## Textabschnitt
* * * *
Jede 10. werdende Mutter erkrankt an einem Gestations- oder Schwangerschaftsdiabetes – oft ohne Beschwerden. Typische Symptome wie ein Durstgefühl und Harnwegs- und Nierenentzündungen können, müssen aber keineswegs auftreten. Bekanntlich setzen Gynäkologen zur Diagnostik auf den oralen Glukosetoleranztest (oGTT). Nach dem Tod einer Mutter und ihres Kindes durch kontaminierte Glukose in Köln (wie Medscape berichtete) lehnen Patientinnen die Untersuchung teilweise ab.
Doch es gibt Alternativen: Nitzan Shalom Artzi vom Weizmann Institute of Science in Rehovot, Israel, hat zusammen mit Kollegen ein datengetriebenes Screening entwickelt. In elektronischen Gesundheitsakten von Schwangeren fanden die Forscher mit maschinellem Lernen Hinweise auf ein erhöhtes Risiko für Gestationsdiabetes, wie sie in Nature Medicine berichten [1]. Daraus leiteten sie 9 Fragen ab, um gefährdete Frauen zu erkennen.
* * * *
## Übungsdaten
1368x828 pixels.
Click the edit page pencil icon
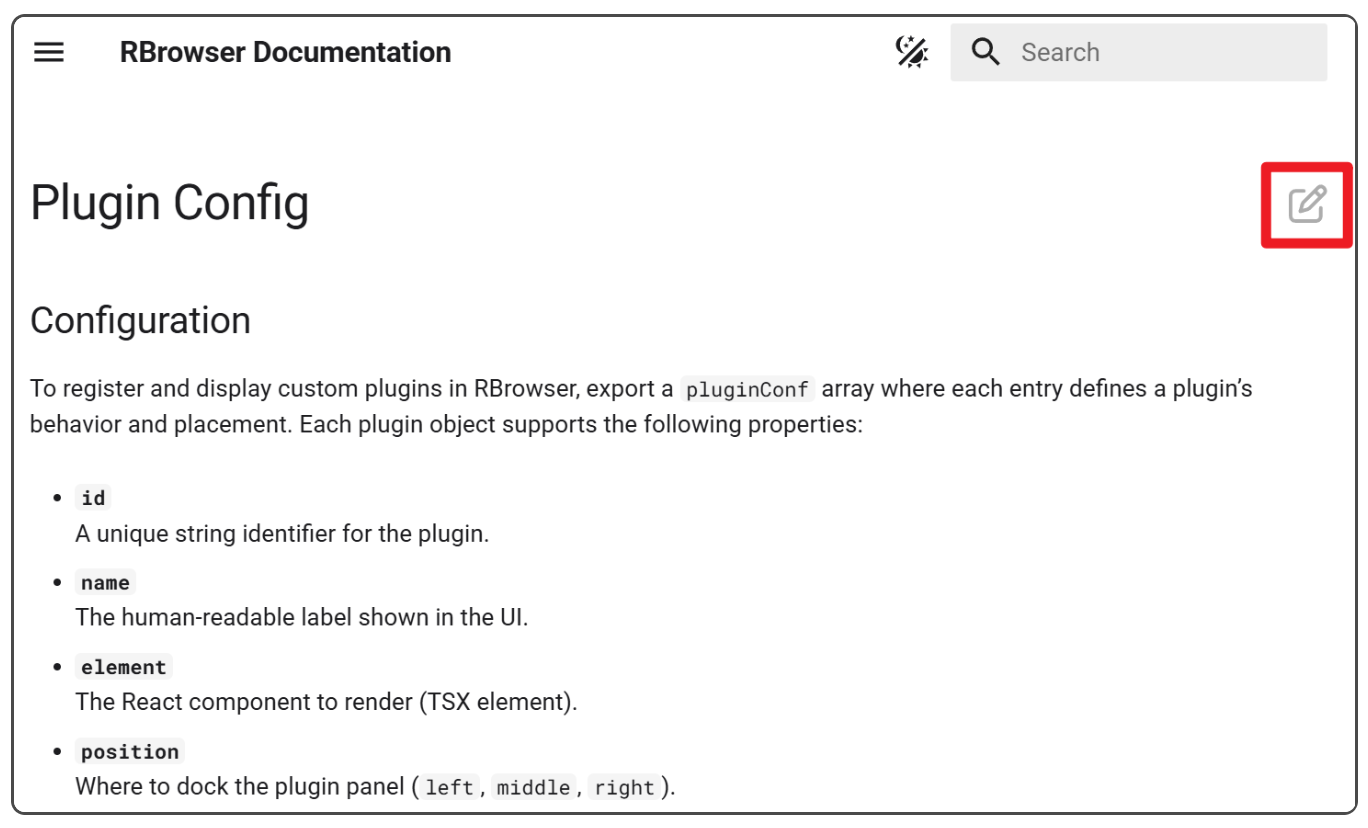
* * * *
## Aufgaben
[A] Zählen Sie alle Beschwerden auf, die der Text über Schwangerschaftsdiabetes als typische Symptome nennt.
[B] Setzen Sie den Text über Schwangerschaftsdiabetes im Anschluss an seinen letzten Satz fort.

## Ihre Antworten
[A] Durstgefühl, Harnwegsentzündungen, Nierenentzündungen

[B]
„Das Besondere der Arbeit liegt darin, dass ausgehend von einer sehr großen Kohorte gesetzlich versicherter Schwangerer berechnet wurde, mit welchen Parametern sich die Gruppe mit erhöhtem Risiko für einen Schwangerschaftsdiabetes am besten eingrenzen lässt“, erklärt Prof. Dr. Christoph Bührer gegenüber dem Science Media Center Germany. Er ist Direktor der Klinik für Neonatologie an der Charité Berlin.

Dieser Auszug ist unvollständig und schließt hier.